Варвара Николаевна с какой-то удивительной беспечностью умела раздавать и одалживать нужные им самим вещи людям, которые, она знала заведомо, их не отдадут.

И когда получала жалованье в городской управе, она с такой же легкостью тратила его в один день. Иногда ее покупки были настолько нелепыми, что отец, разводя руками, говорил:

— Знаешь, Варюша, у тебя просто талант юмориста!

Ну, скажем, зачем нужны лайковые перчатки, когда у меня и в меховых варежках руки мерзнут?

— Ах, Петя! — восклицала мать. — У тебя такие красивые руки, а твои варежки — это такие уродские мешки, что просто смотреть на них ужасно.

— Ну, а вот Тимке зачем гамаши? Ведь у него даже валенок целых нет.

— Господи, какая я нескладеха! — сокрушалась мама и предлагала: — Давай теперь будем тратить деньги рационально. Составим заранее список.

Список составлялся. Потом он терялся. И мама, сокрушенно разглядывая свои покупки, заявляла:

— В конце концов все это можно кому-нибудь и подарить. Знаешь, сколько в нашем доме живет нуждающихся?

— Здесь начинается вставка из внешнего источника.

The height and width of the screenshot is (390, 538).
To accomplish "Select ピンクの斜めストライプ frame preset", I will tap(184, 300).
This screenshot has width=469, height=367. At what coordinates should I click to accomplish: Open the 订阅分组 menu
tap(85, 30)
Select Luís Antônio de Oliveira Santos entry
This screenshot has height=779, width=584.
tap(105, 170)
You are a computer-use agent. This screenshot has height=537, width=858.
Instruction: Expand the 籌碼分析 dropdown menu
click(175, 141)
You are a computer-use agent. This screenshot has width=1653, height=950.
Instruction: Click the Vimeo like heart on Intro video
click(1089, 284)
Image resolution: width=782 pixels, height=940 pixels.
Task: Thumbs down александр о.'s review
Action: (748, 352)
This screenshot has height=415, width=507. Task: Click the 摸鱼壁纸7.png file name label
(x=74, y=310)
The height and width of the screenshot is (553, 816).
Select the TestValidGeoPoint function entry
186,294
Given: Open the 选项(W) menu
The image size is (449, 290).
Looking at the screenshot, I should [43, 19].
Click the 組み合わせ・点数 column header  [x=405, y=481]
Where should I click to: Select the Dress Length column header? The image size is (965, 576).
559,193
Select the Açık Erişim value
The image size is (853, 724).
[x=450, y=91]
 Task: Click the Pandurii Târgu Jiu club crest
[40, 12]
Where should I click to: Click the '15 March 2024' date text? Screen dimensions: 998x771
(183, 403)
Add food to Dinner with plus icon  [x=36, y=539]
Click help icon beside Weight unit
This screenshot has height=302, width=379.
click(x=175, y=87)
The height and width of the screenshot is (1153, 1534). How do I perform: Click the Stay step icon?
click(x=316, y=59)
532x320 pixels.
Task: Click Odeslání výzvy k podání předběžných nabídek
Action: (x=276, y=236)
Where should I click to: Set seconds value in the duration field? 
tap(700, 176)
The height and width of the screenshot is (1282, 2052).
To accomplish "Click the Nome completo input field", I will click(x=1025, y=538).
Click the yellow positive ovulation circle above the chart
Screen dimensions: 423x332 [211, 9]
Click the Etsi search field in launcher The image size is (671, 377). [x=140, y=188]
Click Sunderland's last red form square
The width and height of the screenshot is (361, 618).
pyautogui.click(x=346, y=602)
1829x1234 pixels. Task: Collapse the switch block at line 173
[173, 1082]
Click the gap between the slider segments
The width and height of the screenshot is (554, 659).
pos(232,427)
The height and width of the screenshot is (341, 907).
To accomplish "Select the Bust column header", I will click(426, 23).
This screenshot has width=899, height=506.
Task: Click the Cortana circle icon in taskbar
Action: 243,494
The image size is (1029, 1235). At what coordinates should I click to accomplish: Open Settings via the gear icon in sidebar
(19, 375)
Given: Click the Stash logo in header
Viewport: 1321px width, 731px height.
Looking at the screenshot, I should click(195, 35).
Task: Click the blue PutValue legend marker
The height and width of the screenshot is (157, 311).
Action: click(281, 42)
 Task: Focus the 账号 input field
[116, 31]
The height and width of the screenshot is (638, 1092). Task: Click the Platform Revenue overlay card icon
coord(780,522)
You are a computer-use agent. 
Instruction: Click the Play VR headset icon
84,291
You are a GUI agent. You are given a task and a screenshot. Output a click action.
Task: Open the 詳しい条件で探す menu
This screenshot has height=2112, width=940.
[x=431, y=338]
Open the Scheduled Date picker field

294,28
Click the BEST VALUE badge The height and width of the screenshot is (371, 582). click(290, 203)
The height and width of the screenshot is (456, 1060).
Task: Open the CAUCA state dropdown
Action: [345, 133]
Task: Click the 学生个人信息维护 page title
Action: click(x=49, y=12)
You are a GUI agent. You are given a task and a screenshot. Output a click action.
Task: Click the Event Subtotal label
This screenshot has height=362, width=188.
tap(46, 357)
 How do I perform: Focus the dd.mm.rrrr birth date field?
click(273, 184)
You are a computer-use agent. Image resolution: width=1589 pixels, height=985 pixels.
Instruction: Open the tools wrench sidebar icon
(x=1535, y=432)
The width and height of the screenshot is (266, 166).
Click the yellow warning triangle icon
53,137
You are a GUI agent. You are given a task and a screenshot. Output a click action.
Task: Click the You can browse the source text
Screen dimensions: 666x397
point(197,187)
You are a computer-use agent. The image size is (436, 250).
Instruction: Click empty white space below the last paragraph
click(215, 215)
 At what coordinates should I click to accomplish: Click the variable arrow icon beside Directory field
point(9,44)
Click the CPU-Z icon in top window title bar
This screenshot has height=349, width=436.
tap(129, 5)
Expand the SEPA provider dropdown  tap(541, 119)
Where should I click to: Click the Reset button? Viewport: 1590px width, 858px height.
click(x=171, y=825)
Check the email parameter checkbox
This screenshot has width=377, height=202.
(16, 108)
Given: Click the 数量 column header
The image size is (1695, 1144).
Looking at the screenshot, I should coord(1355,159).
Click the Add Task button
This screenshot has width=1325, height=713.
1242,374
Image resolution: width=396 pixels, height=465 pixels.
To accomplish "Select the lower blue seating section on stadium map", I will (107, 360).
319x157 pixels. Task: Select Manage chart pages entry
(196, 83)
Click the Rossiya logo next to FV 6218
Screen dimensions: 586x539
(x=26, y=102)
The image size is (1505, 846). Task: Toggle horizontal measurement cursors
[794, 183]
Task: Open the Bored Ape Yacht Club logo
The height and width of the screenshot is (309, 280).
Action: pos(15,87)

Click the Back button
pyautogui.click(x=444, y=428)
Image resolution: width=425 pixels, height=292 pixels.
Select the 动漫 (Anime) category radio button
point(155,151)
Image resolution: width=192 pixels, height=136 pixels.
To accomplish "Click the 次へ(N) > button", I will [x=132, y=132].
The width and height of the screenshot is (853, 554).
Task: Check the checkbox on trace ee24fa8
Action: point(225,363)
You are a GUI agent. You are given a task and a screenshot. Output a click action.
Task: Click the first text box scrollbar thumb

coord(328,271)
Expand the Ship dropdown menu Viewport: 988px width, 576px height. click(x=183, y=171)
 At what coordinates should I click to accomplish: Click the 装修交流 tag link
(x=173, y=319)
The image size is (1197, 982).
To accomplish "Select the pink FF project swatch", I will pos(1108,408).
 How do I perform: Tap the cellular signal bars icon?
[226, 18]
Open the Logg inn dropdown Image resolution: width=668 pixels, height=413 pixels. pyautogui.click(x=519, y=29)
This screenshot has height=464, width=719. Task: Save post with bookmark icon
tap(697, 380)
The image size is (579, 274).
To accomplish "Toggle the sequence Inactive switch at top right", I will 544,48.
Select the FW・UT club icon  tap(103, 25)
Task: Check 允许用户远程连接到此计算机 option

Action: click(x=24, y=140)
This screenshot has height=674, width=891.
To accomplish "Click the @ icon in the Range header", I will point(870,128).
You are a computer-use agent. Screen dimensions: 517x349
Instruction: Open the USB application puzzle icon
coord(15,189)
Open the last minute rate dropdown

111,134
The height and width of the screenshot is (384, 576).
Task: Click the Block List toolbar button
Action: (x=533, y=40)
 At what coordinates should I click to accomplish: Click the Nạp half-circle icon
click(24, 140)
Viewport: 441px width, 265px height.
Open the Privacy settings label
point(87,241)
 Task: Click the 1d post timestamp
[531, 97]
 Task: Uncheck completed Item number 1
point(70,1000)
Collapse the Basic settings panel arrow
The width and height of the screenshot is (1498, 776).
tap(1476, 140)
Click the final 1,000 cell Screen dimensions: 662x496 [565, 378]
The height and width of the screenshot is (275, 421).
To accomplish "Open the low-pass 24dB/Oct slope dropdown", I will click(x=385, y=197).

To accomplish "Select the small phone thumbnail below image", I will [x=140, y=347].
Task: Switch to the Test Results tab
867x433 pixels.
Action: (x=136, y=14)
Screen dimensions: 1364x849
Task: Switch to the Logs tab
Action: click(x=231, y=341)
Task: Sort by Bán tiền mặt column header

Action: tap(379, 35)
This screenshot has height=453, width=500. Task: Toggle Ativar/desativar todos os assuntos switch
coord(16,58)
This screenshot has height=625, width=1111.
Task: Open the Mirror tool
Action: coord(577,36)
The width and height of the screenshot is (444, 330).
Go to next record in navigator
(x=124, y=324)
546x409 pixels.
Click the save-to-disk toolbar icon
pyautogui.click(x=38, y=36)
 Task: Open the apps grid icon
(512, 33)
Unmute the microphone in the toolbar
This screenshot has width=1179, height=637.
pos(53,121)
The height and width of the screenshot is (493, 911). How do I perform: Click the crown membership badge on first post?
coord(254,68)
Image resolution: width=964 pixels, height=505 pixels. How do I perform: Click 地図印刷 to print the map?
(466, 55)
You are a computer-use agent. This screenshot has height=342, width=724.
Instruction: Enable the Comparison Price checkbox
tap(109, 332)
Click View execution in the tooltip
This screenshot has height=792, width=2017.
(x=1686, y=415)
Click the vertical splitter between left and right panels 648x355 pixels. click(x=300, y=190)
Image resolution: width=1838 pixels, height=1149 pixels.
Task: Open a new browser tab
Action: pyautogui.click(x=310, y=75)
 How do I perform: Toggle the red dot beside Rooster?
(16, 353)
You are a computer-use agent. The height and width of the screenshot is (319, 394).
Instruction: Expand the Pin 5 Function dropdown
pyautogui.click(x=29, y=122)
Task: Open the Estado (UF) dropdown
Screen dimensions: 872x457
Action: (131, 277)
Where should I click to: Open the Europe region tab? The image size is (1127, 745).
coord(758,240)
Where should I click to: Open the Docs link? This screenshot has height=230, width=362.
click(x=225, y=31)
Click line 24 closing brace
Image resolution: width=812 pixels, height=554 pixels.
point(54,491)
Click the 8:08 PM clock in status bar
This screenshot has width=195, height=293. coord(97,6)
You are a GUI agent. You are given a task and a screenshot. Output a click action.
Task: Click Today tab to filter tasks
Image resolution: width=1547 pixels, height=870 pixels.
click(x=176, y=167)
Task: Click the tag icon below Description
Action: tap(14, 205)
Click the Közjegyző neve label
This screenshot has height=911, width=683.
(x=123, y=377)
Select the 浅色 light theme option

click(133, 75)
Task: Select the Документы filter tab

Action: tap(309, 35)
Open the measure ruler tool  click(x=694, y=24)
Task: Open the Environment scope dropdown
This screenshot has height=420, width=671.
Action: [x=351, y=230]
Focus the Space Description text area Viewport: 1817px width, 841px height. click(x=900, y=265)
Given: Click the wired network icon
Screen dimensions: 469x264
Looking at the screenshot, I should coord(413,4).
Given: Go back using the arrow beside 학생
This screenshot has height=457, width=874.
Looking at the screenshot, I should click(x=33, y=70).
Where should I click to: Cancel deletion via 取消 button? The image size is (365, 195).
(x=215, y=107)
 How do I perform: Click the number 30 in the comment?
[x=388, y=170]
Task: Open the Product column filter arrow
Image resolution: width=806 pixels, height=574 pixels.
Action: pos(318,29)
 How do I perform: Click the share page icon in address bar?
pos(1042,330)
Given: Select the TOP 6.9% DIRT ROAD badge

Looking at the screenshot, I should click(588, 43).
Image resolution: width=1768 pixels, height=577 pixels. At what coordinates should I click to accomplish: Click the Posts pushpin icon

Себя Сапожковы нуждающимися никогда не считали, хотя неделями питались одной картошкой и покупали в солдатской пекарне дешевый ржаной хлеб, утверждая, что нет более вкусного и полезного хлеба, чем хлеб солдатской выпечки.

Когда отец с матерью уходили в гости, от них сильно пахло бензином, а на столе оставалась выпачканная чернилами, свернутая в трубочку бумажка, которой отец замазывал посветлевшие нитки на швах изношенного черного сюртука. И шагал он, почти не сгибая ног, чтобы не сразу выперли пузыри на коленях брюк, отутюженных мамой.

А мама, приколов к поясу какой-нибудь матерчатый цветок, долго разглядывала себя в круглое карманное зеркальце, потом тревожно спрашивала:

— Взгляни, Петр, как это — не слишком вызывающе?

— Не думаю, — с колебанием в голосе отвечал отец.

Подойдя к двери, мать поворачивала к отцу свое прекрасное, строгое лицо со светящимися голубыми глазами и, милостиво протягивая руку, кокетливо произносила:

— Тебе не кажется, что я сегодня одета особенно к лицу?

— Кажется.

И отец осторожно, бережно брал руку мамы и почтительно целовал ее.